───── RECORDS FOR THE TASK
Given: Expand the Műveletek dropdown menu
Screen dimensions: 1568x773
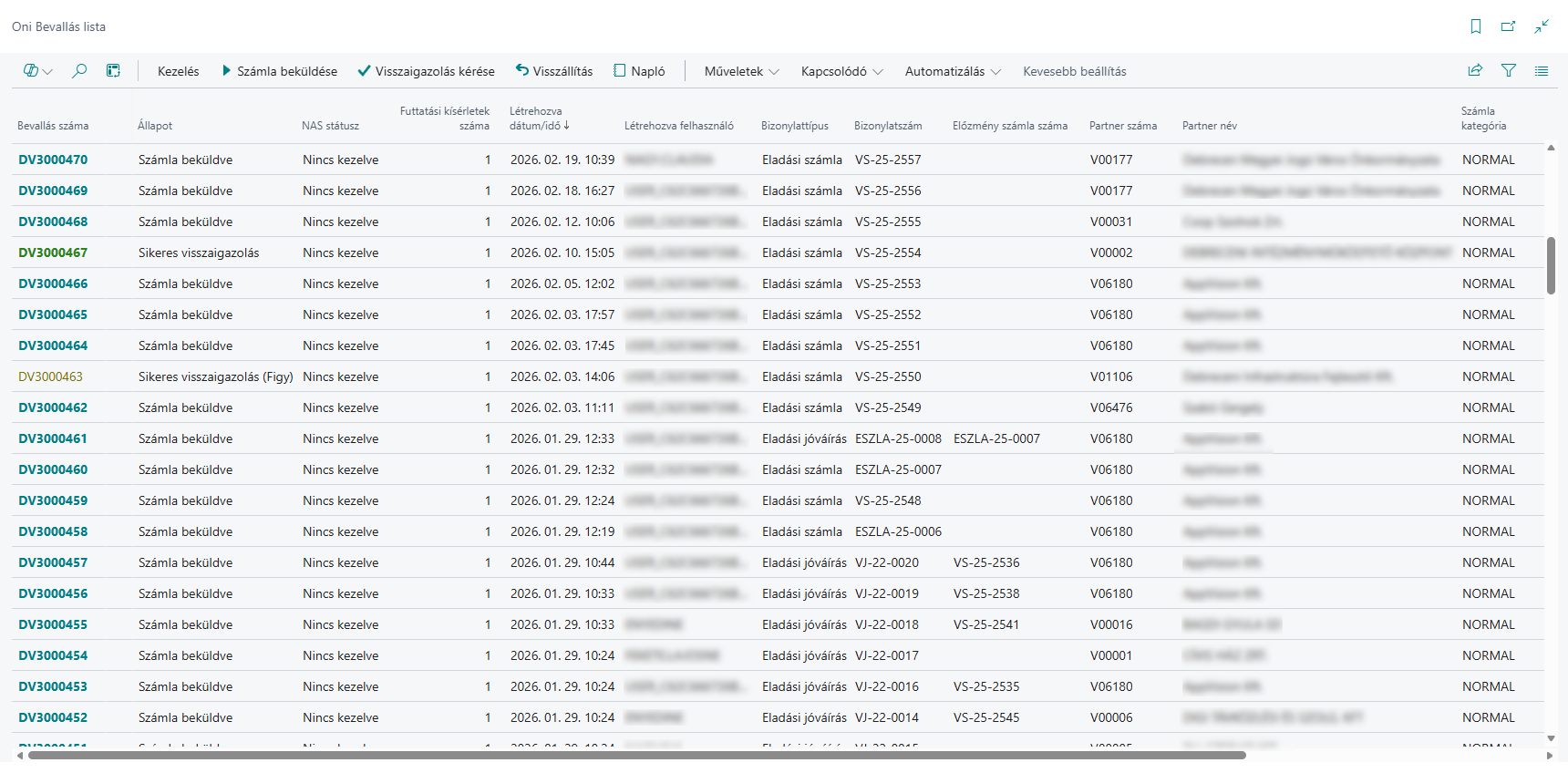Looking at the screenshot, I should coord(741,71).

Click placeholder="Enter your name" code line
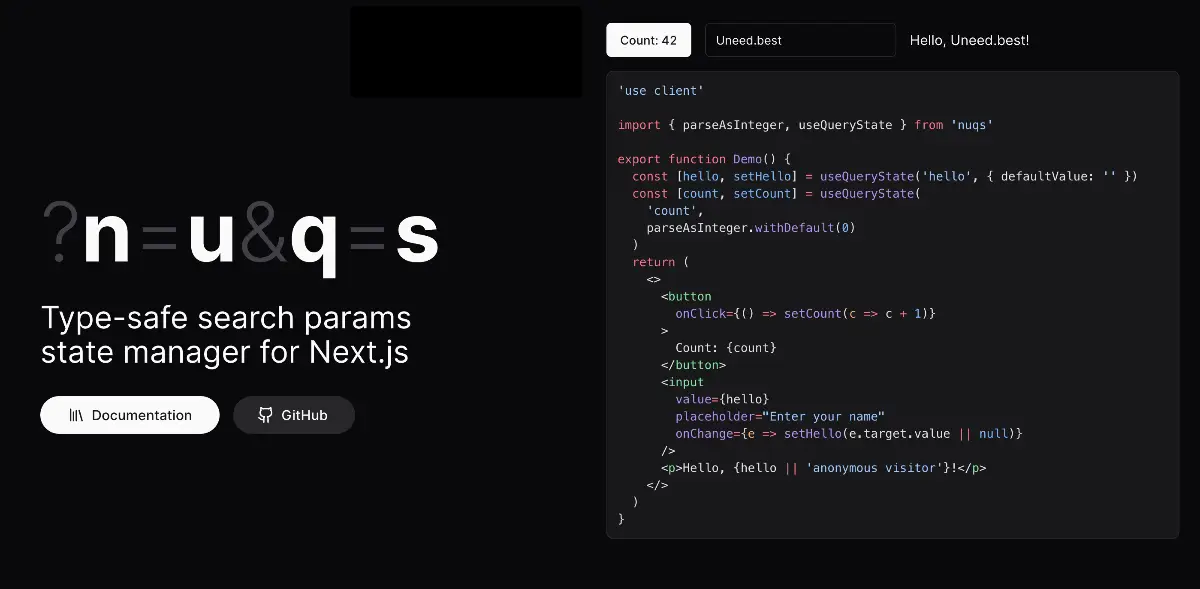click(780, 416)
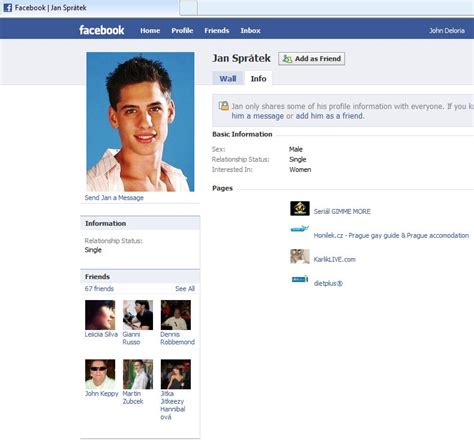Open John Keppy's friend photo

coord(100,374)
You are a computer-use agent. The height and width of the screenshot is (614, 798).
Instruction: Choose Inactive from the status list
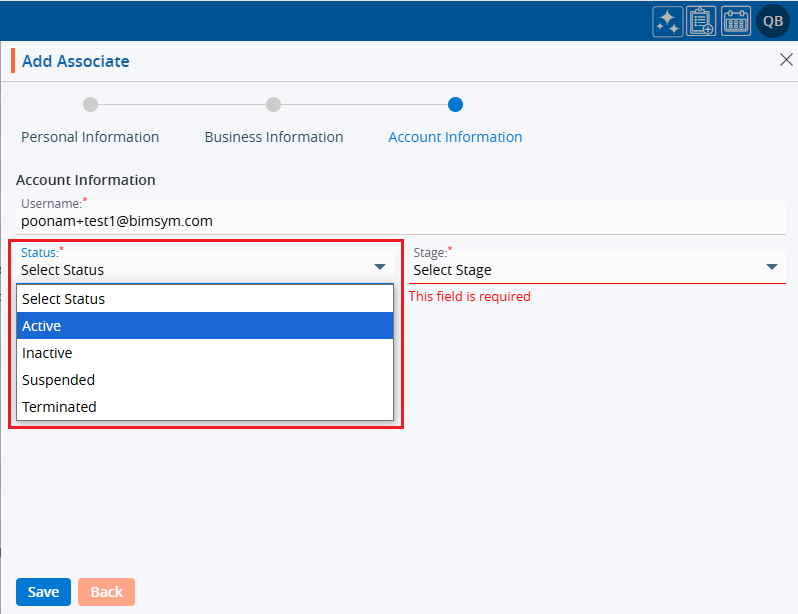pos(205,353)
──────────
───── RECORDS FOR THE TASK
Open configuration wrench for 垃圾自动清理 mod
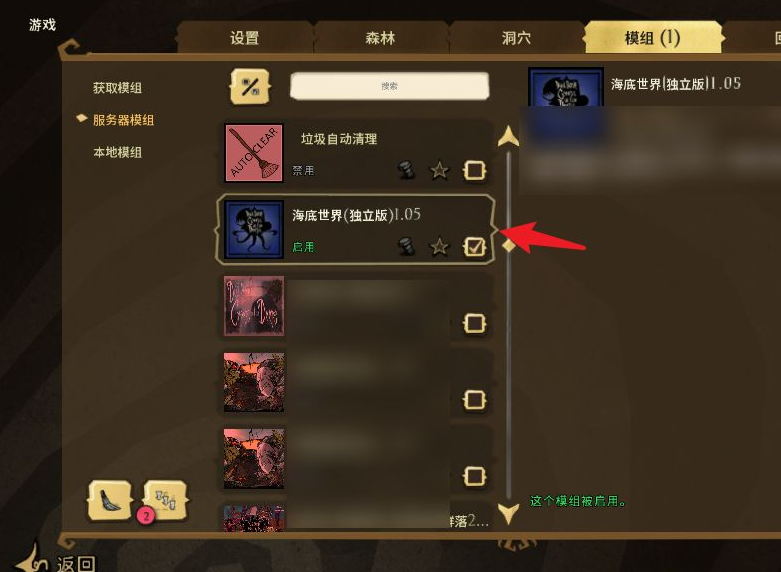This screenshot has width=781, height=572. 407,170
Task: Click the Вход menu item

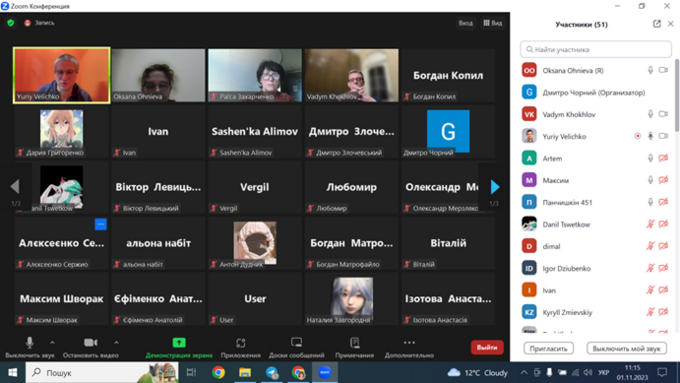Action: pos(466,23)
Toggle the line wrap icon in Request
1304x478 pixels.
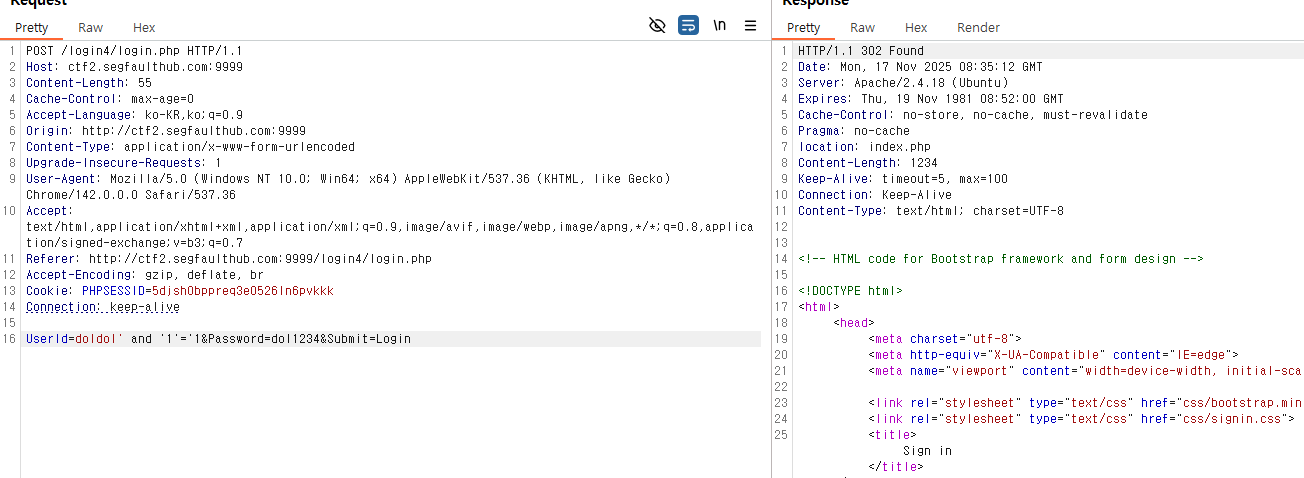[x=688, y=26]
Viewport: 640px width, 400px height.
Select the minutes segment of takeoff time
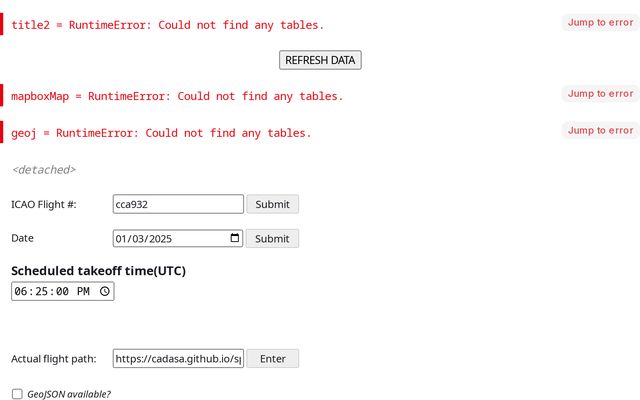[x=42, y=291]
──────────
───── RECORDS FOR THE TASK
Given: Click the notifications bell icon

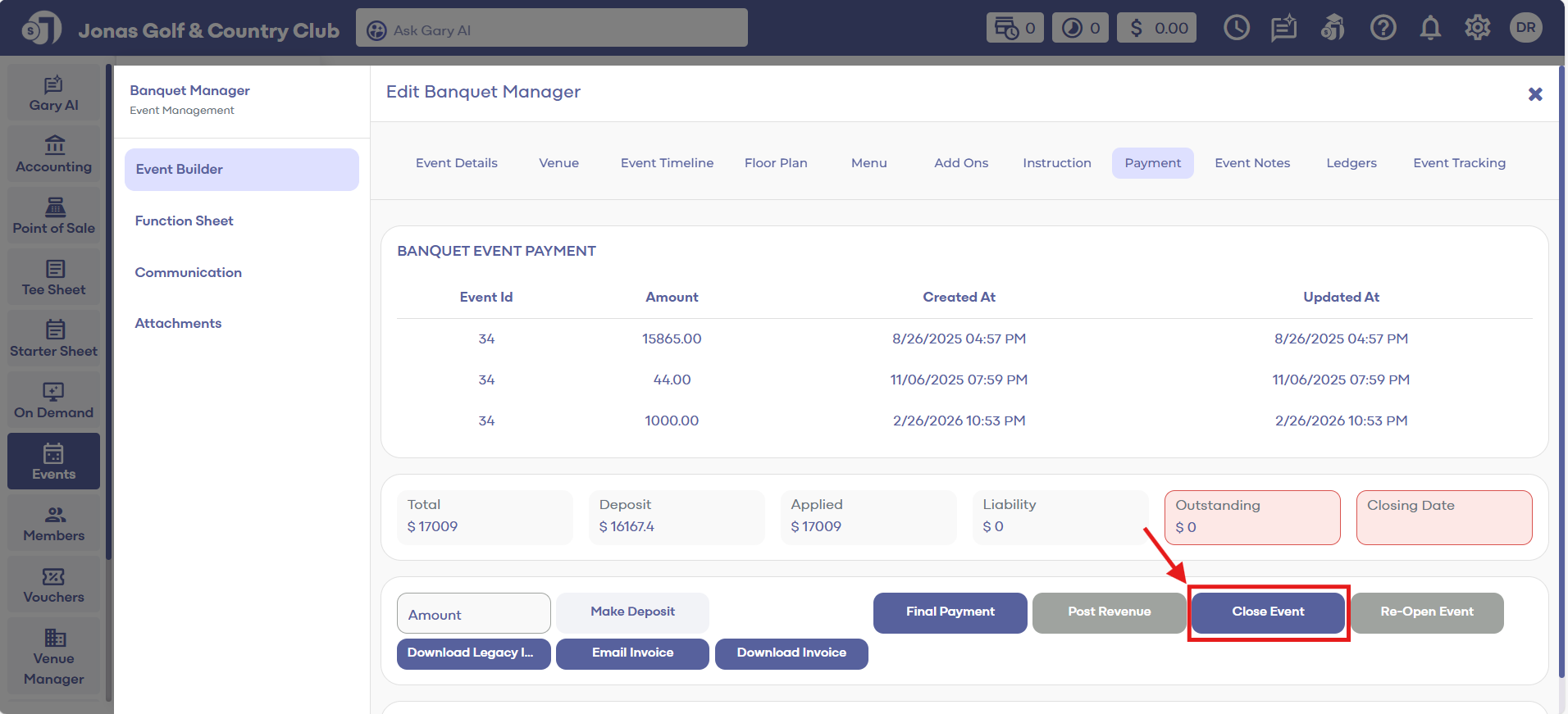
──────────
▸ WRITTEN PROBLEM
Write out the material from the line with "You are a computer-use" to the line with "pos(205,353)", both included, and leave the pictures out of your answer.

▸ PROBLEM SOLUTION
You are a computer-use agent. The height and width of the screenshot is (614, 798).
Instruction: Choose Inactive from the status list
pos(205,353)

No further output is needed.